METHODS: In this multicentre, 2-arm, parallel, single-blinded, phase II RCT, stratified by gestation and hospital site, 100 participants born < 29 weeks’ gestation (inborn and outborns, singleton and twins) will be randomised to targeted cerebral oxygenation using dedicated treatment or usual care with blinded cerebral NIRS monitoring for the first 5 days of life. We will exclude infants > 6 h of age, those with congenital anomaly requiring major surgery or a genetic disorder, and triples or higher multiple births. The primary outcome is the burden of cerebral hypoxia and hyperoxia for the first 5 days after birth expressed as percent hours.
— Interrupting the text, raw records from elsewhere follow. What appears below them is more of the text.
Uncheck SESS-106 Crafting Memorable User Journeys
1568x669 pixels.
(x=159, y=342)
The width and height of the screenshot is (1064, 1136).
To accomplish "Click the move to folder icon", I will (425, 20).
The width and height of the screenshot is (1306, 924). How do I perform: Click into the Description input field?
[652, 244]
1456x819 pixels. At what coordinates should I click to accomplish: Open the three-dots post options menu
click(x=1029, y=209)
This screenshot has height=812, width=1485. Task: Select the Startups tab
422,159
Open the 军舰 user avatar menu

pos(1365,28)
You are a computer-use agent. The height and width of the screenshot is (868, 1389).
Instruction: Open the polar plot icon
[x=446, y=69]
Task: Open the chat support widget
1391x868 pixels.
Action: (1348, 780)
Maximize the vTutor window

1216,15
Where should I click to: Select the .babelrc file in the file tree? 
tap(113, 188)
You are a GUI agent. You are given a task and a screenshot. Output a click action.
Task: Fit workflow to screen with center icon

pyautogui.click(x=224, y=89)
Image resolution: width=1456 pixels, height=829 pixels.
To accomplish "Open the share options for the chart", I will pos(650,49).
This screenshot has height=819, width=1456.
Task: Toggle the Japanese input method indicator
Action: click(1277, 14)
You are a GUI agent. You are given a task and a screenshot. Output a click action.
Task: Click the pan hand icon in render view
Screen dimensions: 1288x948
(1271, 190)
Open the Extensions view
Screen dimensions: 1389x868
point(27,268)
DISCUSSION: The findings of this trial will provide essential information on (i) validating results from the Safe-BoosC-II study, considering the differences in the study methodology between the two trials (ii) strengthening support for routine use of cerebral NIRS monitoring in this population and (iii) informing the design of future RCTs on the effects of targeted cerebral oxygenation on neurodevelopment in early childhood as the primary outcome.
TRIAL REGISTRATION: Australian New Zealand Clinical Trials Registry registration number ACTRN12621000778886.